Even the Canadian government, which commissioned the survey, knows the result is bunk. At least to the extent that a “government” can be regarded as a unified entity with one view on anything, which should not be taken too far. But as Blacklock’s Reporter noted in reporting on this in-house survey by Health Canada (and why Health Canada is studying Canadians’ fears of climate change rather than, say, working to shorten waiting lists is an open question), “The Department of Agriculture in a 2014 report Crop Sector Foresight Exercise predicted an extended growing season due to climate change would likely result in bigger harvests and more varied crops.”

Indeed, Blacklock’s quotes from that study that after the usual fear-mongering, the authors blurted out the obvious:

“Changes in temperature and precipitation patterns will open up new areas to cultivation and eliminate others. In Canada climate change is expected to result in different invasive species and increase weather variability.

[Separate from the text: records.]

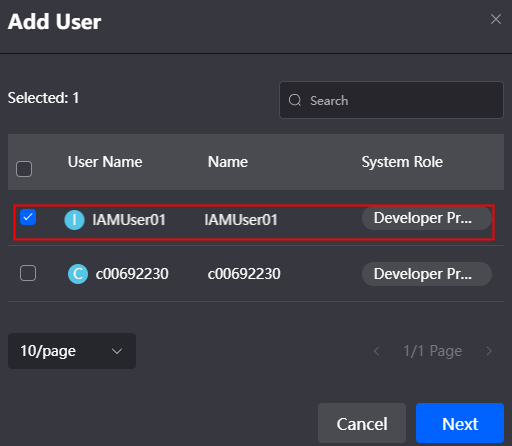Click the Name column header
The width and height of the screenshot is (512, 446).
click(x=228, y=162)
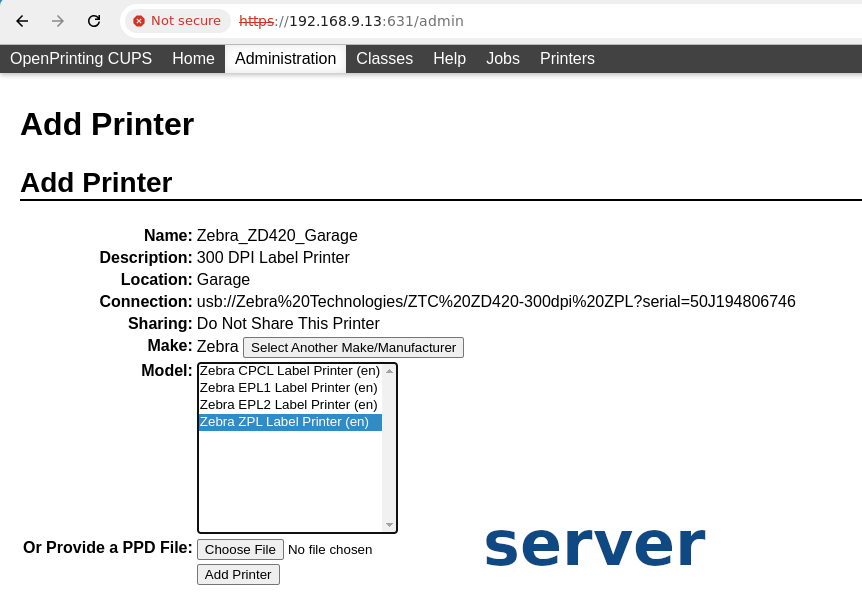Screen dimensions: 862x610
Task: Click Select Another Make/Manufacturer button
Action: click(x=353, y=348)
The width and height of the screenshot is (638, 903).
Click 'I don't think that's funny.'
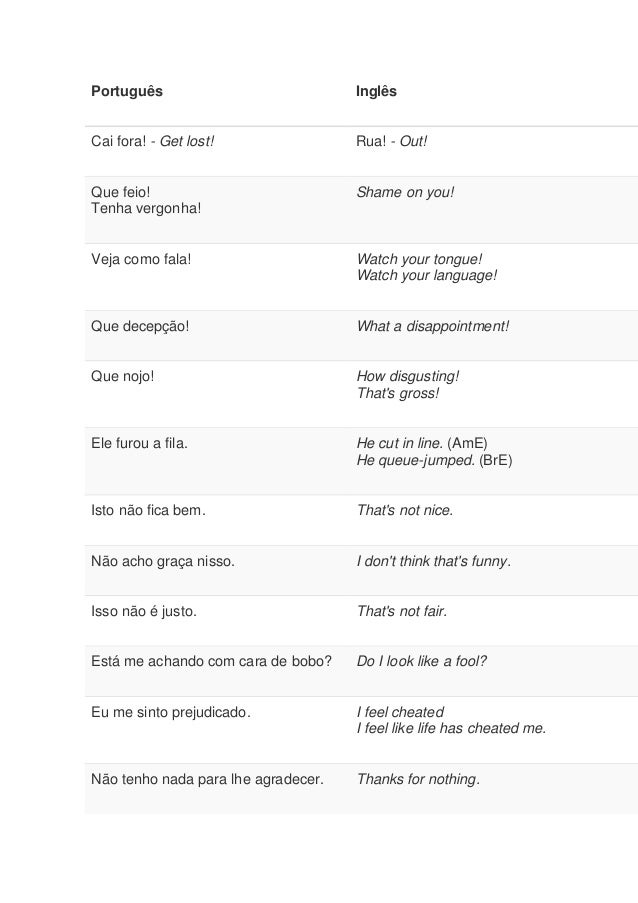tap(434, 561)
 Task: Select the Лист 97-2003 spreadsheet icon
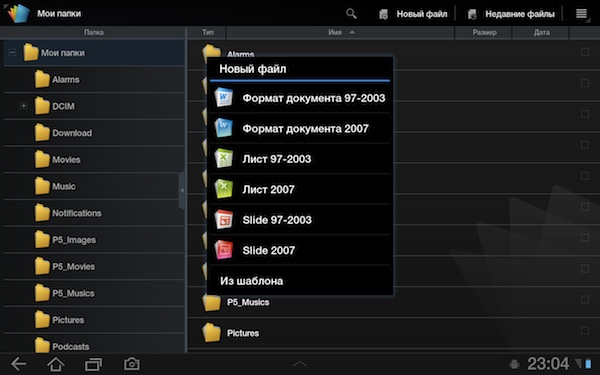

As well, a longer growing season coupled with shorter-season varieties will allow expansion of production of crops such as corn and soybeans in Western Canada.”

The Health Canada survey also found that Canadians’ fears regarding climate change include “’natural disasters’ (cited by 18 percent), ‘the future of my family’ (16 percent), the inevitability of climate change (9 percent)” which seems a bit circular and, our favourite bit and probably Peter Kalmus’s as well, “earth dying”, reported by 8 percent.

Had we been asked the survey we might have picked the last option as a protest vote over the generally inane tone of the poll. But in case people really meant it, we have to suppose that some irresponsible morons really convinced one in 12 people in Canada, and probably many other countries as well, that if the planet warms by another degree or two it will literally become a lifeless hulk, and that the whole Gaian biosphere will turn brown and perish. If so these people really need to look at the state of the Earth back in the Eocene or the Cretaceous or something. And also at the ominous drop of atmospheric CO2 to 180 ppm during the Last Glacial Maximum, just 30 ppm above the level at which all older C3 photosynthesis plants really would die, including all the trees, though even then life would find a way. Without us, quite possibly, whereas if the planet warms by 2 degrees we won’t just survive, in Canada we’ll have more productive farms and a much more varied 100-mile diet.

As any fool could figure out if the supposed experts weren’t hollering contrary rubbish and silencing dissent.

5 comments on “You're neither a farmer nor a climate scientist, are you?”

  1. "... why Health Canada is studying Canadians’ fears of climate change rather than, say, working to shorten waiting lists is an open question"
    Quite. In fact much the same broad question can be applied to a great deal of our civil service - why? Why do you exist at all?
    Health is a Provincial responsibility in Canada, so why do we have a Federal Health Department at all? Apart from a few specific technical functions, such as drug testing, most of what Health Canada does appears to be make-work. So here's a suggestion. Set up a new department called Technical Services, transfer into it identifiable (and useful) technical functions such as drug testing from Health Canada, weather forecasting from the Environment and Climate Change Canada and so on, then just get rid of these monstrously overgrown Federal department such as Health, Environment, Industry and so on. Away with them. Fire the lot of them and see if anyone outside the civil service even notices.

  2. Hey now. Those overblown departments and ministries are necessary to find excuses for bans and mandates dreamed up by progressive PMs, and their toadies, in support of their ideological wet dreams.